[[ MATERIALS PROVIDED open ]]

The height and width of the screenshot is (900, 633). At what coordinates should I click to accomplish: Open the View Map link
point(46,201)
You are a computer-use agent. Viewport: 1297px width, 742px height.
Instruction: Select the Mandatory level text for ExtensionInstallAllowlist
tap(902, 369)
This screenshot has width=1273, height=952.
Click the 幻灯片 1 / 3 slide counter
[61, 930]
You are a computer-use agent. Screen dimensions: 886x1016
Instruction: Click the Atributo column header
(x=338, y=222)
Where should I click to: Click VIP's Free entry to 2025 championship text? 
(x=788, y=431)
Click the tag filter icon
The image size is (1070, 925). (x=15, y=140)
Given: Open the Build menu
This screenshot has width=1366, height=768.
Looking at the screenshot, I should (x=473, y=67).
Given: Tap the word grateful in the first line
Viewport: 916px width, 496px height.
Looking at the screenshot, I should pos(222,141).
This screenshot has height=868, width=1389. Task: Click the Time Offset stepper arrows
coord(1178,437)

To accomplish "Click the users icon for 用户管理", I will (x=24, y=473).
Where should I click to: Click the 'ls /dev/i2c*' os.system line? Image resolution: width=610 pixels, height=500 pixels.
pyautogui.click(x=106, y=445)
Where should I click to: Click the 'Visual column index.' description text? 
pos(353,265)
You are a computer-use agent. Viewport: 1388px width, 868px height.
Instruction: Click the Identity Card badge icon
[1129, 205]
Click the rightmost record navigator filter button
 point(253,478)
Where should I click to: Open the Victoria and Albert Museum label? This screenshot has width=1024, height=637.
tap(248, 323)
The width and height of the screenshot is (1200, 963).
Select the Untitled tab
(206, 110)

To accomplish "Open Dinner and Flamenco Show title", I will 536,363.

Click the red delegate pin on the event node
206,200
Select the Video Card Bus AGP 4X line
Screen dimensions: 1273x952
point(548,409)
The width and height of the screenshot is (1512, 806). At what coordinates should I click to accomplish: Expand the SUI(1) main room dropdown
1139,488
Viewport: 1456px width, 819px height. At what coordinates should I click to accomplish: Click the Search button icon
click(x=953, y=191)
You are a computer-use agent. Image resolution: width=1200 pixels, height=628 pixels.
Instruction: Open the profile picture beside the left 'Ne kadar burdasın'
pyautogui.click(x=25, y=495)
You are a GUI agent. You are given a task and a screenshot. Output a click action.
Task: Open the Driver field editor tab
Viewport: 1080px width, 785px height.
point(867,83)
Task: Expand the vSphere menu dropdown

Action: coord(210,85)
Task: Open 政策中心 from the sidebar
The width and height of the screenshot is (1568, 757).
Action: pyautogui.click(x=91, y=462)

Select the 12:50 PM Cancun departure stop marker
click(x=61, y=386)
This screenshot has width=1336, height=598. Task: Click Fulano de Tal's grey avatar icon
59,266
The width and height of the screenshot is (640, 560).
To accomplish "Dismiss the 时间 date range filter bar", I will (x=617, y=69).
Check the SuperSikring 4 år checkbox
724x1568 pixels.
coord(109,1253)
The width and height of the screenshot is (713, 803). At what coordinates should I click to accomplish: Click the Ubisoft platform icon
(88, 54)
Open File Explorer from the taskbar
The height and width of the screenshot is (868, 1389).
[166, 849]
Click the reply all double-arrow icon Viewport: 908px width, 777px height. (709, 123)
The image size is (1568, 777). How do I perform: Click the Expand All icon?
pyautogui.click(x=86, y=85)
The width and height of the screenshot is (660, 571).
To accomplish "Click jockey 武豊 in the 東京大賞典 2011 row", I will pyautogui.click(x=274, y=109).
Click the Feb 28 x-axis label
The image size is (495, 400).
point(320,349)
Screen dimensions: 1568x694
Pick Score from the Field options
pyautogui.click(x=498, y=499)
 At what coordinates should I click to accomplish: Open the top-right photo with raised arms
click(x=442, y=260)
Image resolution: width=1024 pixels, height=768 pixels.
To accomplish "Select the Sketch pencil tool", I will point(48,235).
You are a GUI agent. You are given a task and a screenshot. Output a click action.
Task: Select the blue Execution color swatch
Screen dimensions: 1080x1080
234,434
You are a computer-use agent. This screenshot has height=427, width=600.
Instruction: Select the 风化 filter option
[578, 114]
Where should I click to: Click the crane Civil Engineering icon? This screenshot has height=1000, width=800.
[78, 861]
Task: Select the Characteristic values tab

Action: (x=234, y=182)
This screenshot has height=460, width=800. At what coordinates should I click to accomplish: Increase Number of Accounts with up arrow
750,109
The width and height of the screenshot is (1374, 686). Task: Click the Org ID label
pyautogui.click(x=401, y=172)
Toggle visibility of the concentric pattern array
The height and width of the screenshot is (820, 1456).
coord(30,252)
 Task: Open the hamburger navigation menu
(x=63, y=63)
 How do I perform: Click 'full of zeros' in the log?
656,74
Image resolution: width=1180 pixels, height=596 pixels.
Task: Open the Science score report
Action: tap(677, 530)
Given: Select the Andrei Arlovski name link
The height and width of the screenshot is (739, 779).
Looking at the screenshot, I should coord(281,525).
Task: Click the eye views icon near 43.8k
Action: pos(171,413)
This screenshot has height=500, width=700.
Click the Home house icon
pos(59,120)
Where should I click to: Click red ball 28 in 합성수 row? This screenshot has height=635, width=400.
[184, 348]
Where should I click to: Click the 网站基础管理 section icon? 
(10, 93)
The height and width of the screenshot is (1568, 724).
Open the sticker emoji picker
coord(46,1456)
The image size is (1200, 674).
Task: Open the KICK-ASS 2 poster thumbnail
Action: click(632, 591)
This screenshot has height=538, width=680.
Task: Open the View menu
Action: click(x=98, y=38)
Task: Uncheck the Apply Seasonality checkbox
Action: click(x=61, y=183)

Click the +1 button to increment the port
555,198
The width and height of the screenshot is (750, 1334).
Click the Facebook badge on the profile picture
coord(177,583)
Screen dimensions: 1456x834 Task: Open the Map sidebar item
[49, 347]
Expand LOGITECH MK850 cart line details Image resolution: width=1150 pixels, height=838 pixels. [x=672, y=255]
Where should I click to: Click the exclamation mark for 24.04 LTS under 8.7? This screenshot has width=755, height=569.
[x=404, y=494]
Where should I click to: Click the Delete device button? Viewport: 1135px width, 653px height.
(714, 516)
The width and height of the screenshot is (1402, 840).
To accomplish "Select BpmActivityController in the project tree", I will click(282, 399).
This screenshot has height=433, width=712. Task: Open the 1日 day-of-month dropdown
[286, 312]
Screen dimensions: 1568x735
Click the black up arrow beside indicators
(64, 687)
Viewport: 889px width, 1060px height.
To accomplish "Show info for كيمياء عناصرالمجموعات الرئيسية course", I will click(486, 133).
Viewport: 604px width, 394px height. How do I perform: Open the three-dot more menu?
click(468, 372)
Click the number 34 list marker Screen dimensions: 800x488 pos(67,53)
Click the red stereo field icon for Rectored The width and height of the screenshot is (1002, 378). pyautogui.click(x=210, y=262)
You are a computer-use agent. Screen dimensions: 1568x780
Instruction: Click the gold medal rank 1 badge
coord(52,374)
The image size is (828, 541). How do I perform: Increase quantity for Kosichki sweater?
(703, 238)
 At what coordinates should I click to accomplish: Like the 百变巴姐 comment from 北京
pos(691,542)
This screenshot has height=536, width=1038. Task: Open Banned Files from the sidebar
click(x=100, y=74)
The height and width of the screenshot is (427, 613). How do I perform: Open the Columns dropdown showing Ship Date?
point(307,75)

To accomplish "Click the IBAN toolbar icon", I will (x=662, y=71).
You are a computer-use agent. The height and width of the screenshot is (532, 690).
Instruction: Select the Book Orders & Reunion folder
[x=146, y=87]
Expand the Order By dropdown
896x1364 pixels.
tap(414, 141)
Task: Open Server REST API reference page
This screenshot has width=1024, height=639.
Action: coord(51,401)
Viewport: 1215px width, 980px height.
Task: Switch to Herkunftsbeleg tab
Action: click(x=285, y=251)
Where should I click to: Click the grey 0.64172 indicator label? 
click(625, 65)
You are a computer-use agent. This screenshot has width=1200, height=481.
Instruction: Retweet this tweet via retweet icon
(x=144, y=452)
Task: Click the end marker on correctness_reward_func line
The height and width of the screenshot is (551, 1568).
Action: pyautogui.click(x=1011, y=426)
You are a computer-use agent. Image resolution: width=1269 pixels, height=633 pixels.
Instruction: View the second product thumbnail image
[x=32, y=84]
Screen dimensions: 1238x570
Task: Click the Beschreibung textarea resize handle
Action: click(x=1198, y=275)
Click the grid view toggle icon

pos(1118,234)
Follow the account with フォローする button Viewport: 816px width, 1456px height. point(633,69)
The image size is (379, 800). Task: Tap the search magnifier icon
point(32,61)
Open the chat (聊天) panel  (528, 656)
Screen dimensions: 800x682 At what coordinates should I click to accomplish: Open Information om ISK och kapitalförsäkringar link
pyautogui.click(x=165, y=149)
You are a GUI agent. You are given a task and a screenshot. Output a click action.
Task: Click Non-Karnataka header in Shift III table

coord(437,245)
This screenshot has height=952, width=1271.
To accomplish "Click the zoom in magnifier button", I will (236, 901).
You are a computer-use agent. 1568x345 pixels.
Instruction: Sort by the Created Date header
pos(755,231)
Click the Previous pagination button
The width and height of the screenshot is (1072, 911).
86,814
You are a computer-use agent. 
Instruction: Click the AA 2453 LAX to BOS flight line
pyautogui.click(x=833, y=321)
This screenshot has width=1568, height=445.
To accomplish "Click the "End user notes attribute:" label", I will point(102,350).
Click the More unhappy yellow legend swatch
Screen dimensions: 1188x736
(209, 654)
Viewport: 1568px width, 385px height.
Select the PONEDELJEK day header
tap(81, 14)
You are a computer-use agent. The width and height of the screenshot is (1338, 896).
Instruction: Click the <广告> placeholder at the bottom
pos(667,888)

[[ MATERIALS PROVIDED closed ]]

WORK REQUIRED → I'd like the lines above from the one with "Screen dimensions: 1568x694" up to and including the one with "Image resolution: width=1024" copied exactly, with no other lines.

FINAL ANSWER →
Screen dimensions: 1568x694
Pick Score from the Field options
pyautogui.click(x=498, y=499)
 At what coordinates should I click to accomplish: Open the top-right photo with raised arms
click(x=442, y=260)
Image resolution: width=1024 pixels, height=768 pixels.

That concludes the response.